Internal Search Data Inspires Store Page Redesigns: 4 Steps to Boost Revenues 50%

SUMMARY: Your site’s search tool can provide a wealth of information about the most sought-after products in your inventory – and the problems customers may have finding those items.

See how a car parts retailer used internal search data to uncover popular products and drive page design changes. They’ve seen nearly 59% more revenue from the redesigned pages.
CHALLENGE

In 2007, Chris Casarez, Internet Marketing Specialist, 4 Wheel Parts, replaced his site’s search tool to make it easier for online customers to find aftermarket truck, Jeep and SUV parts.

Besides offering customers a chance to customize results, the new tool also gave Casarez and his team more data about visitor behavior. The team could see popular search phrases on a page-by-page basis, revealing what customers wanted -- but could not find -- through navigation and browsing.

The team realized they had an opportunity to boost sales by displaying the most popular products before a visitor even entered a search phrase.

"That way they don’t have to leave the page and go sifting through the search results," Casarez says. "We can display [what they’re looking for] more prominently."

CAMPAIGN

The team focused on its product category pages to uncover which product and brand names were most commonly entered during visitor searches. They redesigned the pages to incorporate what visitors wanted, eliminating unnecessary steps before conversion.

Here are the four steps they took:

Step #1. Have a flexible search tool

The team could not have completed this effort without an updated search tool. Their previous tool was designed for content-oriented sites, not ecommerce sites, according to Casarez.

"It wasn’t geared toward having prices, best seller items, or things of that nature."

Additionally, the previous search tool did not offer customized search results, and the data it exported was less than stellar. These drawbacks hid valuable insights from the team.

Once the team upgraded, they were able to export search data that showed which searches were conducted on each webpage.

Step #2. Gather months of data

The team did not dive directly into the product category pages’ data. Instead, they spent the first few months learning the finer points of the new tool, such as how to best customize search results, and how to feature monthly promotions higher in the results pages.

Working on the basics and capturing low-hanging fruit gave them time to accumulate a meaningful amount of visitor behavior data while improving results.

Step #3. Analyze product category page searches

Visitors often navigated to category pages to find specific products. If they were unsure where to find items once on these pages, they would then type a phrase into the search box.

By analyzing 2-3 months’ worth of data, the team could see which products were most frequently searched for -- i.e., which products site visitors were having the most difficulty finding.

Step #4. Create image/links sections

The team focused on two product categories to test this strategy. They made the following changes in May:

- Leveling kits

The data showed that people who visited the do-it-yourself vehicle leveling kits page often searched for a specific brand. The team responded by adding brand logos and links to the page. The links pointed to the brands’ dedicated pages on the site.

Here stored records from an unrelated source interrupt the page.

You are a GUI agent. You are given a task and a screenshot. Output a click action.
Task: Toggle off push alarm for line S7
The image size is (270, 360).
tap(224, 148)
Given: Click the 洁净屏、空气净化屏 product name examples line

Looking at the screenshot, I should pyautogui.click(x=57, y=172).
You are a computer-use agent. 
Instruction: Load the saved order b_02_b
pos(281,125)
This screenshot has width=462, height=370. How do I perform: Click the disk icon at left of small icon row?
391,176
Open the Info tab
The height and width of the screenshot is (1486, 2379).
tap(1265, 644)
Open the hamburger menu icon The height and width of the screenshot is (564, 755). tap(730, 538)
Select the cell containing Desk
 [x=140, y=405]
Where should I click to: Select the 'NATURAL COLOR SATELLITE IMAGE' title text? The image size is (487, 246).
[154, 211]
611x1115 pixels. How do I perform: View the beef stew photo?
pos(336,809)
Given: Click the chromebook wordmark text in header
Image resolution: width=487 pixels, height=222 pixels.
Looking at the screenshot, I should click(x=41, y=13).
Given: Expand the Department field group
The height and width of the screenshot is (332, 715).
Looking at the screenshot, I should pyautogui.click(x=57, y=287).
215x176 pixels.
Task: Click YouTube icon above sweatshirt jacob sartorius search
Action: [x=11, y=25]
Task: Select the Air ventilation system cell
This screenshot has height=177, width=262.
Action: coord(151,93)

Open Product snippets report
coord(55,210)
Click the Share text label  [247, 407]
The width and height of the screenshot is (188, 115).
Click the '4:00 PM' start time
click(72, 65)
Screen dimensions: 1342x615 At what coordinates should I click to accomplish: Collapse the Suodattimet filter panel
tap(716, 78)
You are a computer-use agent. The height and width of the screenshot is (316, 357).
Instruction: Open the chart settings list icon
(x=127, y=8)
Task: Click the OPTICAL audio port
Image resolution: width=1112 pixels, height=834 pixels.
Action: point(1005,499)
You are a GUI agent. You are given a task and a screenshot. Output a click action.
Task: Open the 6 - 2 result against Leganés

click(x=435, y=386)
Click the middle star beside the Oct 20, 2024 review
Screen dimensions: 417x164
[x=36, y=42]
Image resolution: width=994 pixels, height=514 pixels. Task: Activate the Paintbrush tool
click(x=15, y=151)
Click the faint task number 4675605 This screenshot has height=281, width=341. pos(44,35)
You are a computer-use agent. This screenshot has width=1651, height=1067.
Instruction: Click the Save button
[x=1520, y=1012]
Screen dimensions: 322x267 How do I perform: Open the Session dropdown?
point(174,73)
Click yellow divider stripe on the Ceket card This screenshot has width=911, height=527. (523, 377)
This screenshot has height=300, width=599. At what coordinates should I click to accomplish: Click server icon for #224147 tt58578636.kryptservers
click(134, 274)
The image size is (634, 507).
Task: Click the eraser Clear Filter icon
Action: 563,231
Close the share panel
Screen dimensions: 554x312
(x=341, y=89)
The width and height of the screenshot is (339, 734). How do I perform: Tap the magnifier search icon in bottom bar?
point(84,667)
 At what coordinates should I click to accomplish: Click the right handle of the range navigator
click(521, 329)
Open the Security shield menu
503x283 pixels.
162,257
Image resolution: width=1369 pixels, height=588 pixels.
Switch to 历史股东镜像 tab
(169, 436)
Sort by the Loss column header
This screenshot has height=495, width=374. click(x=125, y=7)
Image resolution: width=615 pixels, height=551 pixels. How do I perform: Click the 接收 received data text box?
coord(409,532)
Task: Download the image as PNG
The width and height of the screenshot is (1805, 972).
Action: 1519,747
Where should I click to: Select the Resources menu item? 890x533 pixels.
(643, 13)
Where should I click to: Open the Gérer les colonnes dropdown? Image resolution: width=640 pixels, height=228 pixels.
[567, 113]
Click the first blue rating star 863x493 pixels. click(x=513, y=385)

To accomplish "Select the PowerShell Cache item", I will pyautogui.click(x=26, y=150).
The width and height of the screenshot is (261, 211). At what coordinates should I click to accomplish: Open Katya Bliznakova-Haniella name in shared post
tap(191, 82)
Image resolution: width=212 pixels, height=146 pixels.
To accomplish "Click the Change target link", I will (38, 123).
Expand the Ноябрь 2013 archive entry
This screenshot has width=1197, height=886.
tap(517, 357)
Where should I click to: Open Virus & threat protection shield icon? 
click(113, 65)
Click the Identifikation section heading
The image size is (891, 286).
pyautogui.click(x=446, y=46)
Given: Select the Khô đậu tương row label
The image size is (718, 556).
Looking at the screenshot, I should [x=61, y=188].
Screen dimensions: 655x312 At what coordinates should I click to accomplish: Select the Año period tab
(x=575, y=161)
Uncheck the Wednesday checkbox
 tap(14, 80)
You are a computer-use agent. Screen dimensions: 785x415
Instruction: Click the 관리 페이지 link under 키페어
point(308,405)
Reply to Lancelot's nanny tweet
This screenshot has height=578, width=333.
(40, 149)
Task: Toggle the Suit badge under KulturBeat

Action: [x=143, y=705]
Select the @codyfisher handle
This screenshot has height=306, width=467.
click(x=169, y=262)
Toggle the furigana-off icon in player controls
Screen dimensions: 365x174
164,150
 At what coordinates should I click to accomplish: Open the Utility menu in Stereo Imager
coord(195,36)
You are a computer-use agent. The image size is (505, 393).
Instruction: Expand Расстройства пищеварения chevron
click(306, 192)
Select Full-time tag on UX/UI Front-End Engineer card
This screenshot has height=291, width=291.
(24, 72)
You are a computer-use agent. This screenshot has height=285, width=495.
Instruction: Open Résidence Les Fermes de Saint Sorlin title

"Once we realized people were searching for brand names for manufacturers of these kits, it was a no-brainer to showcase their logos and link to their product pages," says Casarez.

- Tires

The team added a similar section at the bottom of the tire product page. More importantly, Casarez says the team also changed the tire brands’ pages to feature the most commonly searched tires in a brand’s catalog.

For example, Pro Comp’s Radial All Terrain tire is the most frequently searched Pro Comp tire on the site. Therefore, it is featured first on the Pro Comp tires brand page (see creative samples below).



RESULTS


"We expected to see positive results with the work we were putting in, but they did exceed our expectations," Casarez says.

The following metrics compare April -- the month prior to the team’s changes -- to September.

The changes to the leveling kits category page resulted in a(n):
o 59% increase in monthly revenue from the page
o 89% increase in dollar index on the page (a page’s dollar index is revenue divided by unique page views)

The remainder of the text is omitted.